» **EXERCISE DIRECTIONS**: Without the pictures, give the entries below again exactly as written.

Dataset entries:
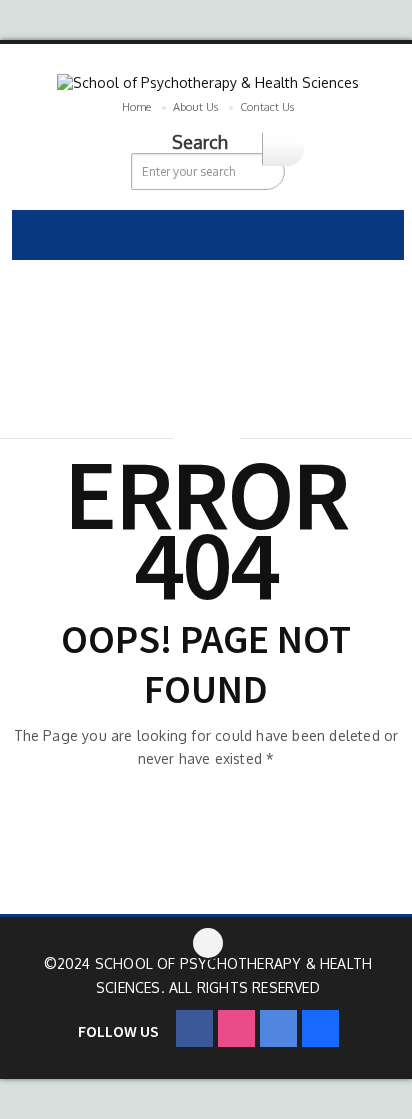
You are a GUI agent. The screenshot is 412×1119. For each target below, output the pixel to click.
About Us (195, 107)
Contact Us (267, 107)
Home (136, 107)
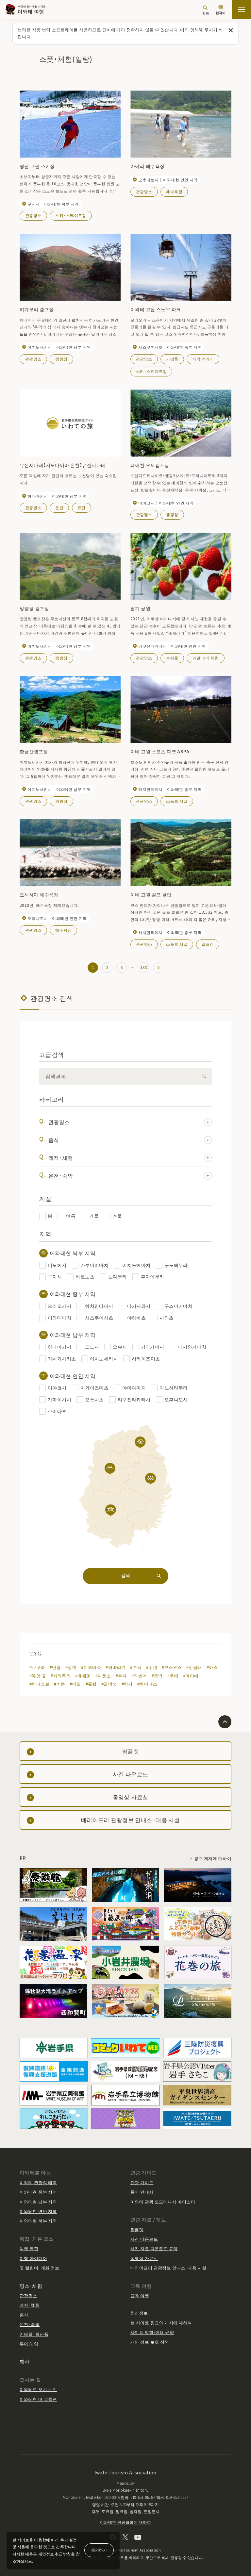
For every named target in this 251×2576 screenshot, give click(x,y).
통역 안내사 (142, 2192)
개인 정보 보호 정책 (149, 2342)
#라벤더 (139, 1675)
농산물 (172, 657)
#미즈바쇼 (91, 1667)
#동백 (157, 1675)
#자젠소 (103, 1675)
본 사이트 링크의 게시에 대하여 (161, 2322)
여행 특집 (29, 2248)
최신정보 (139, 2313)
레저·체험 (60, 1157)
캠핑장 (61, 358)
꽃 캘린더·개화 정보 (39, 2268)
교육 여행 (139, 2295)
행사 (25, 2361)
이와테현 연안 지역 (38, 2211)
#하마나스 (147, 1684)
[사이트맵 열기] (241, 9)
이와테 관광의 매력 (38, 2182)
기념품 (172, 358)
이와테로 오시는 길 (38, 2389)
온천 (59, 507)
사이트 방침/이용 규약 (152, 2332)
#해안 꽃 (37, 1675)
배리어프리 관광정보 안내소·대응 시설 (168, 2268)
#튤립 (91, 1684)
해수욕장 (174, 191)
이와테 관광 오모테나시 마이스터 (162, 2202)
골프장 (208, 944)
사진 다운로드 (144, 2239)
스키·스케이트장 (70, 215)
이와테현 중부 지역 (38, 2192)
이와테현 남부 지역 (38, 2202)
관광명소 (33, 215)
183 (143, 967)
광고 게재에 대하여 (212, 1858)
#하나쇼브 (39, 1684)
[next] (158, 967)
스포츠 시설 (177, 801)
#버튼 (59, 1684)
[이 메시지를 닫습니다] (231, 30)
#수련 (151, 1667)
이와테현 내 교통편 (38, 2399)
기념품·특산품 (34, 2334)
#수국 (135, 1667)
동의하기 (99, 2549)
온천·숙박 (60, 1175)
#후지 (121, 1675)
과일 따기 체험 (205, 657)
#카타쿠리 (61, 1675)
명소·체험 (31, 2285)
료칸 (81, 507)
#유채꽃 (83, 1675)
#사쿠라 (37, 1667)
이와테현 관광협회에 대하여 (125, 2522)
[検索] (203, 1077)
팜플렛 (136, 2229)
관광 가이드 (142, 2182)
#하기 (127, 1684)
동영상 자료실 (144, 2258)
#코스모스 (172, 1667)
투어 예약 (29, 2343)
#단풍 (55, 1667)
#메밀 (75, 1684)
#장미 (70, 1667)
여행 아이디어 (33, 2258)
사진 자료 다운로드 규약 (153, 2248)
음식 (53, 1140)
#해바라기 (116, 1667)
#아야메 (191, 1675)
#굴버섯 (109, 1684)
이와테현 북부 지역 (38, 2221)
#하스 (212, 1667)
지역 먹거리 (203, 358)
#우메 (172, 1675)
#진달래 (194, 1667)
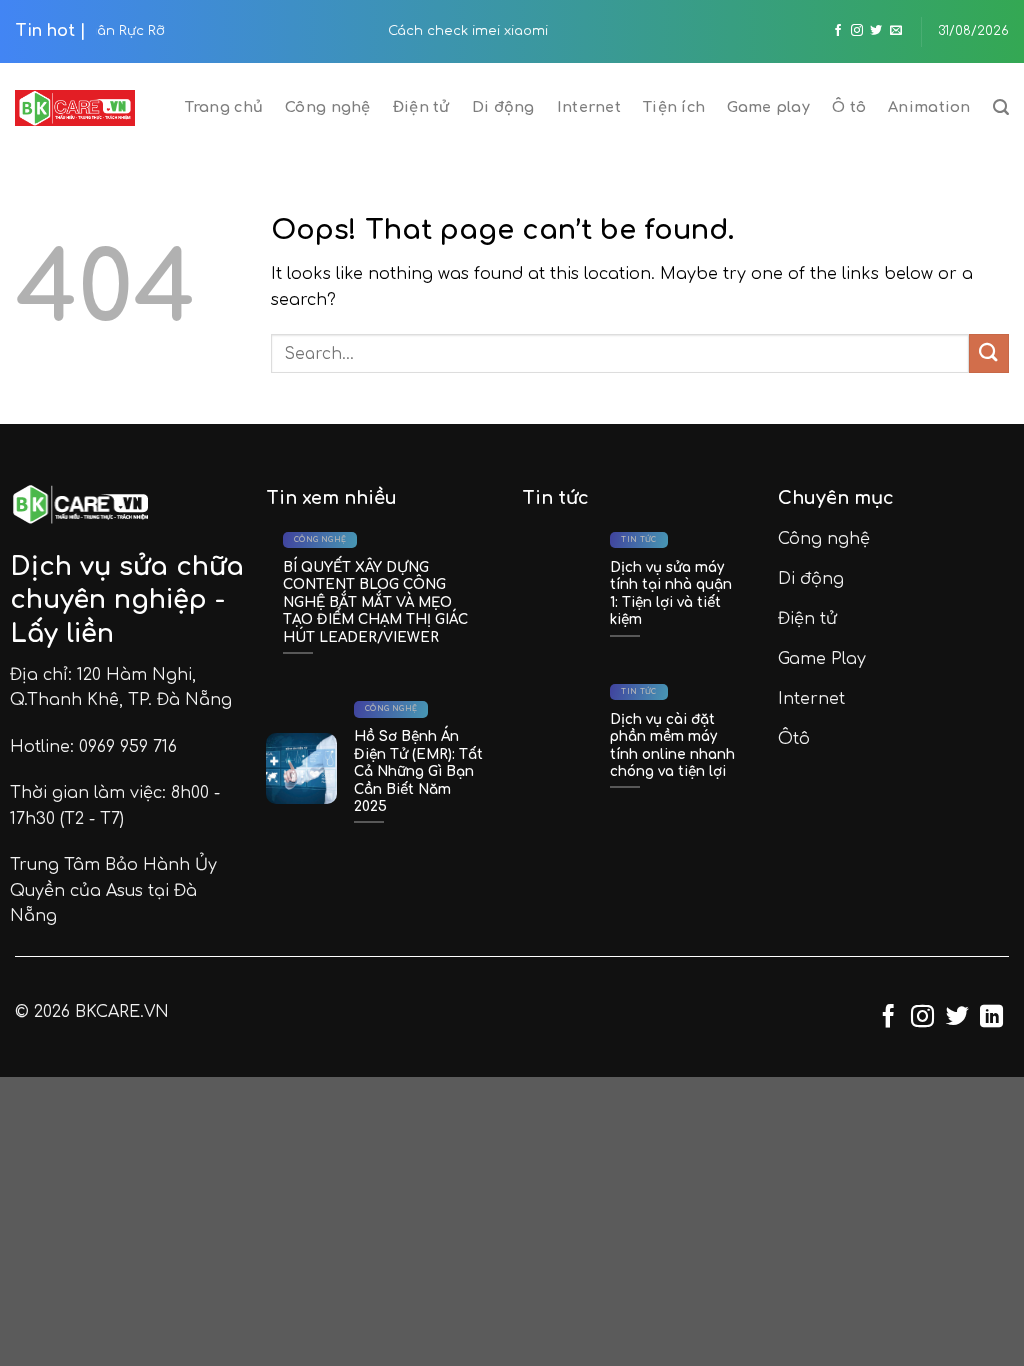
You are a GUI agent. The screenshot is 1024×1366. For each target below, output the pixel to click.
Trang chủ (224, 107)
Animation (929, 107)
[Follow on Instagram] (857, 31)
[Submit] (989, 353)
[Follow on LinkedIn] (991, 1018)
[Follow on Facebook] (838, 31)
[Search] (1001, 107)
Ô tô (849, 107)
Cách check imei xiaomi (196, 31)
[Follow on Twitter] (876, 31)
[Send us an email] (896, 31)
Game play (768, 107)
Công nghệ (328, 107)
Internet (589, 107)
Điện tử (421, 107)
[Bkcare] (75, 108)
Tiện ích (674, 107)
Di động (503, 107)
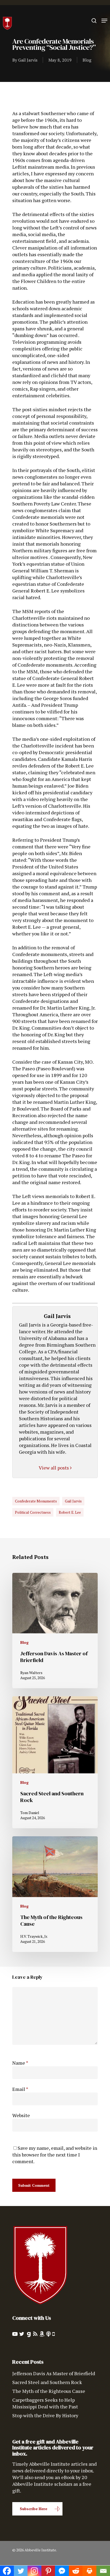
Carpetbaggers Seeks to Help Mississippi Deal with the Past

» **SOLVED PROBLEM**:
You are a GUI agent. The screenshot is 412×1119. For each target below, output the pixel to click.
About Us (195, 107)
Contact Us (267, 107)
Home (136, 107)
For every named target in this 251×2576 screenshot, give click(x,y).
통역 안내사 (142, 2192)
개인 정보 보호 정책 (149, 2342)
#라벤더 (139, 1675)
농산물 (172, 657)
#미즈바쇼 (91, 1667)
#동백 (157, 1675)
#자젠소 (103, 1675)
본 사이트 링크의 게시에 대하여 (161, 2322)
여행 특집 (29, 2248)
최신정보 (139, 2313)
레저·체험 (60, 1157)
캠핑장 (61, 358)
꽃 캘린더·개화 정보 (39, 2268)
교육 여행 (139, 2295)
행사 (25, 2361)
이와테현 연안 지역 (38, 2211)
#하마나스 (147, 1684)
[사이트맵 열기] (241, 9)
이와테 관광의 매력 (38, 2182)
기념품 (172, 358)
이와테로 오시는 길 (38, 2389)
온천 (59, 507)
사이트 방침/이용 규약 (152, 2332)
#해안 꽃 (37, 1675)
배리어프리 관광정보 안내소·대응 시설 (168, 2268)
#튤립 (91, 1684)
해수욕장 (174, 191)
이와테 관광 오모테나시 마이스터 (162, 2202)
골프장 (208, 944)
사진 다운로드 (144, 2239)
스키·스케이트장 (70, 215)
이와테현 중부 지역 (38, 2192)
이와테현 남부 지역 (38, 2202)
관광명소 (33, 215)
183 (143, 967)
광고 게재에 대하여 (212, 1858)
#하나쇼브 (39, 1684)
[next] (158, 967)
스포츠 시설 (177, 801)
#버튼 (59, 1684)
[이 메시지를 닫습니다] (231, 30)
#수련 (151, 1667)
이와테현 내 교통편 (38, 2399)
기념품·특산품 (34, 2334)
#수국 (135, 1667)
동의하기 (99, 2549)
온천·숙박 (60, 1175)
#후지 (121, 1675)
과일 따기 체험 (205, 657)
#카타쿠리 (61, 1675)
명소·체험 (31, 2285)
료칸 (81, 507)
#유채꽃 (83, 1675)
#사쿠라 (37, 1667)
이와테현 관광협회에 대하여 (125, 2522)
[検索] (203, 1077)
팜플렛 (136, 2229)
관광 가이드 (142, 2182)
#하기 (127, 1684)
동영상 자료실 (144, 2258)
#코스모스 (172, 1667)
투어 예약 (29, 2343)
#단풍 (55, 1667)
#메밀 (75, 1684)
#장미 (70, 1667)
여행 아이디어 (33, 2258)
사진 자료 다운로드 규약 (153, 2248)
음식 (53, 1140)
#해바라기 (116, 1667)
#아야메 (191, 1675)
#굴버섯 (109, 1684)
이와테현 북부 지역 (38, 2221)
#하스 (212, 1667)
지역 먹거리 (203, 358)
#우메 (172, 1675)
#진달래 (194, 1667)
You are a GUI agent. The screenshot is 1024×1366. For each target below, output the pixel to click.
Trang chủ (224, 107)
Animation (929, 107)
[Follow on Instagram] (857, 31)
[Submit] (989, 353)
[Follow on LinkedIn] (991, 1018)
[Follow on Facebook] (838, 31)
[Search] (1001, 107)
Ô tô (849, 107)
Cách check imei xiaomi (196, 31)
[Follow on Twitter] (876, 31)
[Send us an email] (896, 31)
Game play (768, 107)
Công nghệ (328, 107)
Internet (589, 107)
Điện tử (421, 107)
[Bkcare] (75, 108)
Tiện ích (674, 107)
Di động (503, 107)
Carpetbaggers Seeks to Help Mississippi Deal with the Past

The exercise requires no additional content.